Records from a data collection:
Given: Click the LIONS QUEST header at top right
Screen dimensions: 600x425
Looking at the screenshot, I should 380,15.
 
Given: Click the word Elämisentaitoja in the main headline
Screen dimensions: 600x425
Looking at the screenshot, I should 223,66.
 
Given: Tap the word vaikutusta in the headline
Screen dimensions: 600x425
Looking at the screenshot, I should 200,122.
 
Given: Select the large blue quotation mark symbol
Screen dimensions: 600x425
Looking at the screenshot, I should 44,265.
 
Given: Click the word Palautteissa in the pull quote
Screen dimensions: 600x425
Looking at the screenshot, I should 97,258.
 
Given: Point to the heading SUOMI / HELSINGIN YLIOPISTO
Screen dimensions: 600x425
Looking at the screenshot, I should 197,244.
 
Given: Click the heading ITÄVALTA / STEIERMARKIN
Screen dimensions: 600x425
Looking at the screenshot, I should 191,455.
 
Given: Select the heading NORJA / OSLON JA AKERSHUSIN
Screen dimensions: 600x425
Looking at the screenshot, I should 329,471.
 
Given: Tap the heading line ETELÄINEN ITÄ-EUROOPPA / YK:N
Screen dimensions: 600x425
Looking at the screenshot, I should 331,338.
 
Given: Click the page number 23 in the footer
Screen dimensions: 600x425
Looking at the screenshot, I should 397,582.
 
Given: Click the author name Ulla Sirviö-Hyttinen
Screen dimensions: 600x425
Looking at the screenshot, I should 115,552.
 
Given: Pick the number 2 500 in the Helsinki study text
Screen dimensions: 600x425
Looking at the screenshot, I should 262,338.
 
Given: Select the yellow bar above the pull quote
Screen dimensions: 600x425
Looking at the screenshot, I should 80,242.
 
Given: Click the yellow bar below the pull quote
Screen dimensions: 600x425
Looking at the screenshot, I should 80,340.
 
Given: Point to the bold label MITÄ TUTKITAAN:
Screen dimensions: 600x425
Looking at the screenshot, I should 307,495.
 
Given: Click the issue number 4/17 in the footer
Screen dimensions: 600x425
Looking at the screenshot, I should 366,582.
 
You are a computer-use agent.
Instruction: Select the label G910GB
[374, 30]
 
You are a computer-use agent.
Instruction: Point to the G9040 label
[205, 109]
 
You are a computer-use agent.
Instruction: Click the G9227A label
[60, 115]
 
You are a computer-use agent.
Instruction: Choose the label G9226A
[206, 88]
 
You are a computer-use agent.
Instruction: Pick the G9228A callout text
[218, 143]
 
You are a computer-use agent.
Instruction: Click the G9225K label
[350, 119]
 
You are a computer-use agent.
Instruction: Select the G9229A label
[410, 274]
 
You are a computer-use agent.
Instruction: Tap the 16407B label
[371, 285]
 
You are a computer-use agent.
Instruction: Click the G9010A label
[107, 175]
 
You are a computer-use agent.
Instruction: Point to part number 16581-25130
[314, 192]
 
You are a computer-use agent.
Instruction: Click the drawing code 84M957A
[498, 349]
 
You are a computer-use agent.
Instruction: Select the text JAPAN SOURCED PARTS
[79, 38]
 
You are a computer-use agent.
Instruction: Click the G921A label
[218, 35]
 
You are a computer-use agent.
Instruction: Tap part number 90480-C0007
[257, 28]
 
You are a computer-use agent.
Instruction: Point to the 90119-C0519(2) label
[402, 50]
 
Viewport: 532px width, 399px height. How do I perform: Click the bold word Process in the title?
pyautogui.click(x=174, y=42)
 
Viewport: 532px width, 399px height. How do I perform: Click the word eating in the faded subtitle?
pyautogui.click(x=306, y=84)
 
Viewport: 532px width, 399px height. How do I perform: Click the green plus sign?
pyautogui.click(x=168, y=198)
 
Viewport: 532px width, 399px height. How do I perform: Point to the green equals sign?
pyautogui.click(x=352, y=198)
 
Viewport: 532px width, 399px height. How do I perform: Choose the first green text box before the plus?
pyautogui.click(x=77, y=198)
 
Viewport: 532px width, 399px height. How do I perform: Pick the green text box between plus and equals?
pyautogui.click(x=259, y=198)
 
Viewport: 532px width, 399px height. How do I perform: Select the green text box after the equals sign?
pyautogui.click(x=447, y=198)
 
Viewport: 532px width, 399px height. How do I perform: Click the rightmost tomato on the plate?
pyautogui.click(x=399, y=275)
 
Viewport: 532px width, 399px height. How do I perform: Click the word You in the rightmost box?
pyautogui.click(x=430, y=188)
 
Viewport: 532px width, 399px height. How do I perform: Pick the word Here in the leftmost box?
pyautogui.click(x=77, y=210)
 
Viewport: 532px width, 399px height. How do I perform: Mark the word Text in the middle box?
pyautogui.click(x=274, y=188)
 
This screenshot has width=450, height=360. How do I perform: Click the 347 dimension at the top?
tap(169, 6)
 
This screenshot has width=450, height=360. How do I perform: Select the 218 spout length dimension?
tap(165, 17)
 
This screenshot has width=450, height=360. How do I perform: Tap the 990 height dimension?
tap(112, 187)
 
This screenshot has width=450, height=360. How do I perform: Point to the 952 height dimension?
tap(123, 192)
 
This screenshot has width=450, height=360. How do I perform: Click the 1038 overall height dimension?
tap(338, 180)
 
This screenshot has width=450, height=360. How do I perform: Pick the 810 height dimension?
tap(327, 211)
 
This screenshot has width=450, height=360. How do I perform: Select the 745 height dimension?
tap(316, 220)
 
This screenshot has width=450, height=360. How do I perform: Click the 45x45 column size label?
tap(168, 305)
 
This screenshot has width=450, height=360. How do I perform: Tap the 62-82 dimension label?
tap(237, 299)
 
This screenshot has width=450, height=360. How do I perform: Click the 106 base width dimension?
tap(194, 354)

Stated task. Rescale the part above that opens with the line containing "952 height dimension?" and closes with the line containing "tap(237, 299)", rewriting every line in it in full. Multiply each coordinate inside tap( ) by 2.05 and round to whole numbers with halves rounded up, leaving all other numbers unchanged.

Answer to the task.
This screenshot has width=450, height=360. How do I perform: Point to the 952 height dimension?
tap(252, 394)
 
This screenshot has width=450, height=360. How do I perform: Click the 1038 overall height dimension?
tap(693, 369)
 
This screenshot has width=450, height=360. How do I perform: Pick the 810 height dimension?
tap(670, 433)
 
This screenshot has width=450, height=360. How do I perform: Select the 745 height dimension?
tap(648, 451)
 
This screenshot has width=450, height=360. How do I perform: Click the 45x45 column size label?
tap(344, 625)
 
This screenshot has width=450, height=360. How do I perform: Tap the 62-82 dimension label?
tap(486, 613)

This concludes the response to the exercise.